17. General. The invalidity of any provision contained in the Agreement will not affect the validity of any other provision. This Agreement, together with any previous confidentiality agreement entered into between the parties, constitutes the entire agreement and understanding of the parties relating to the subject matter hereof. This Agreement supersedes all prior written and oral agreements and all other communications between the parties. Each party agrees that it shall have no remedies in respect of any representation or warranty (whether made innocently or negligently) that is not set out in this Agreement. Buyer’s failure to insist on performance of any term or condition or to exercise any right or privilege shall not waive any such term, condition, right or privilege unless such waiver is set out in writing and signed by both parties. The Agreement may be amended or modified only by a written instrument separately signed by Buyer or Seller. Seller shall not subcontract, encumber or assign its rights and obligations under the Agreement, in whole or in part, without Buyer’s prior written consent.
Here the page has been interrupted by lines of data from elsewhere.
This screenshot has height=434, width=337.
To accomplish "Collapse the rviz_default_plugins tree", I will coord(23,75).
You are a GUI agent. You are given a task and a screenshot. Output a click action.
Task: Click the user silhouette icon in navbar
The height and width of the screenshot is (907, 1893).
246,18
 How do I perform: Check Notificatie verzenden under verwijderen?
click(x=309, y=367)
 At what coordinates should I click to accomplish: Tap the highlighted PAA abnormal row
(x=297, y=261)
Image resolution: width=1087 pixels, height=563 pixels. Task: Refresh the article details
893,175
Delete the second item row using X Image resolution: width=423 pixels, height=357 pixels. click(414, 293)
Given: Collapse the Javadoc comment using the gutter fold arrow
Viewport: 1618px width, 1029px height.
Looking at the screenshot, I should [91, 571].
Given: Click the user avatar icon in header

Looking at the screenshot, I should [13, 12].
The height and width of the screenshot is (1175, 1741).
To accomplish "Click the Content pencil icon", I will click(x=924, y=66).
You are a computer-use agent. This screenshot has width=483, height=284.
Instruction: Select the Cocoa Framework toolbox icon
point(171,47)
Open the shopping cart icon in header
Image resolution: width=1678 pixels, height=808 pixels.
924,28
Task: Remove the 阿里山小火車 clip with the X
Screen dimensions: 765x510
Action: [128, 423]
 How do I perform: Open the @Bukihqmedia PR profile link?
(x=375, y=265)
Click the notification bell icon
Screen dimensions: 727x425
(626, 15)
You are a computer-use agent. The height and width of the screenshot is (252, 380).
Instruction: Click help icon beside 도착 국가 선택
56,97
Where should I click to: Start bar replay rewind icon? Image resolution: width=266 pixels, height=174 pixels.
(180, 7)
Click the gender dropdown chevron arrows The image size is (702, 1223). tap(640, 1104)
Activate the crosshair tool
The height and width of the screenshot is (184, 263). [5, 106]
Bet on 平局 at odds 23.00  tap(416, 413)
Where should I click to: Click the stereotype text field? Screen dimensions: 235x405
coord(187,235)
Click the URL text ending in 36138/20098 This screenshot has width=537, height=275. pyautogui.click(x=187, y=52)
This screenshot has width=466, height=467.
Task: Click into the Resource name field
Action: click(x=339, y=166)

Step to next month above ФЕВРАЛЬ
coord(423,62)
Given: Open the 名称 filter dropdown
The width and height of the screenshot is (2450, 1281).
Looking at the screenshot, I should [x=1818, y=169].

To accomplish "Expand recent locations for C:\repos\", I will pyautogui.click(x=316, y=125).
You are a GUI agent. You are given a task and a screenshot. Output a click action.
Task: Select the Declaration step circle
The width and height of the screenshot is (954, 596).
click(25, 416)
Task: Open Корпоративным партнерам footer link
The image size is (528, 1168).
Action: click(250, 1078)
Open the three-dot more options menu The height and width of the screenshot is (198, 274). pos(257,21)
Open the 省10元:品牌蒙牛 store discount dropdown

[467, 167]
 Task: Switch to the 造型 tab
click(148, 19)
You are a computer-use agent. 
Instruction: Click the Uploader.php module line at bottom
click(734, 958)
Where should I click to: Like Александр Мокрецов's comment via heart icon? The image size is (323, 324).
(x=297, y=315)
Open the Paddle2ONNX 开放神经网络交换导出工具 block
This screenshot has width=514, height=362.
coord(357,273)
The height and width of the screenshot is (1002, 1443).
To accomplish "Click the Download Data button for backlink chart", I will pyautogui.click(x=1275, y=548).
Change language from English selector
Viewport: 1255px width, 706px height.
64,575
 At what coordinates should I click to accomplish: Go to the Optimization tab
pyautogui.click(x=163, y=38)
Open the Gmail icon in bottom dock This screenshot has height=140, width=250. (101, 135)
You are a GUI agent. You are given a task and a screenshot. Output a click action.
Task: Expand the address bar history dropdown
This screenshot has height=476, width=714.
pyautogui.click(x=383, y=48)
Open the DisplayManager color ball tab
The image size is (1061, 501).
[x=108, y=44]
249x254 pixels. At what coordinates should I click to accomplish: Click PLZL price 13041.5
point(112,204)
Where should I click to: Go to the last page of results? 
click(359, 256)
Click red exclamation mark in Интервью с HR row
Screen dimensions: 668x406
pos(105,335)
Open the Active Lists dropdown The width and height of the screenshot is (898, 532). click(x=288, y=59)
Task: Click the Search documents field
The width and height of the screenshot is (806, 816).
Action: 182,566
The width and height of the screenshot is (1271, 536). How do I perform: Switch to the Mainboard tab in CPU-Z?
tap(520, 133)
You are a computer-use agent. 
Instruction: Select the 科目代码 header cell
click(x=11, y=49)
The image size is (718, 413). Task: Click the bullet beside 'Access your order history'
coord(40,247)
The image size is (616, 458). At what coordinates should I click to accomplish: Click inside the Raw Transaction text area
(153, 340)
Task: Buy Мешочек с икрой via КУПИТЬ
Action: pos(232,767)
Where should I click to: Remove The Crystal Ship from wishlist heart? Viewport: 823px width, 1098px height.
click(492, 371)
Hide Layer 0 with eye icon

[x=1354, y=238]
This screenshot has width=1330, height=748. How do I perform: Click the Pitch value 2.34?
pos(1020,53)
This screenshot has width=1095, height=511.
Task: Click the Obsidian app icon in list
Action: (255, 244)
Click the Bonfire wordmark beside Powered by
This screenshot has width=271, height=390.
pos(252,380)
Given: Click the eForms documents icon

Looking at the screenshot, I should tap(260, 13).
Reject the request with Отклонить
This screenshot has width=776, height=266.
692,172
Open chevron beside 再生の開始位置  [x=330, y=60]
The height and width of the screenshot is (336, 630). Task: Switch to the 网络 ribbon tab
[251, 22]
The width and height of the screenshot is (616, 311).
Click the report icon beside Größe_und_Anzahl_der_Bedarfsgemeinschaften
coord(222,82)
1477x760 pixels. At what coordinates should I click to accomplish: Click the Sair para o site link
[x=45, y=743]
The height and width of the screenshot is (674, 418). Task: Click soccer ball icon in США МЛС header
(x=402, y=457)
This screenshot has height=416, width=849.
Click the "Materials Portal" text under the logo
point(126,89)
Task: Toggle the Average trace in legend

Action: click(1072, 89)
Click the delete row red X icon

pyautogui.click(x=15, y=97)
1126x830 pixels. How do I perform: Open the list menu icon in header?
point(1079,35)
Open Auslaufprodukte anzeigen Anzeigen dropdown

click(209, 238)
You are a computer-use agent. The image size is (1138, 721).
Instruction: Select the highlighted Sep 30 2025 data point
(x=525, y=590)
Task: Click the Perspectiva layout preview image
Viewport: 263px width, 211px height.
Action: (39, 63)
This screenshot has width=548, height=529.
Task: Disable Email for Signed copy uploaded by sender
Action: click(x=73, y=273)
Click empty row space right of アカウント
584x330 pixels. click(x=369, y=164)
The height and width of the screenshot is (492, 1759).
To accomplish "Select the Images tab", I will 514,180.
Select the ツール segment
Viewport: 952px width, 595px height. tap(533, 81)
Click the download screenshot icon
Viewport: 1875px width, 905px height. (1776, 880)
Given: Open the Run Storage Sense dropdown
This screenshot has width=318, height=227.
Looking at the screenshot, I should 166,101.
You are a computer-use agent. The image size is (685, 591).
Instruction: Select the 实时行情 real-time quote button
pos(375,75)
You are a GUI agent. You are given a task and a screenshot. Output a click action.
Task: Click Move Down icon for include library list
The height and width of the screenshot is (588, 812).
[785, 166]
The provisions of Sections 5-9, 11, 12 and 17 survive termination of the Agreement. Nothing in the Agreement confers upon any person other than Seller and Buyer any right or remedy under or by reason of this Agreement. The Seller shall, at the request and cost of the Buyer, do or procure the doing of all such further acts, and execute or procure the valid execution of all such document, as may from time to time be necessary in the Buyer’s reasonable opinion to give full effect to this Agreement. All notices, requests, consents and other communications required or permitted to be delivered hereunder must be made in writing and delivered by facsimile or by hand, via overnight delivery service or by registered or certified mail, postage prepaid, to the address or facsimile number of the other party in the Purchase Order (or such other address or facsimile number as may be notified in writing by that party for these purposes). Notices shall be deemed to be received at the time at which it would have been delivered in the normal course of post, or in the case of facsimile, on the date on which the facsimile is transmitted by the sender according to the facsimile confirmation report.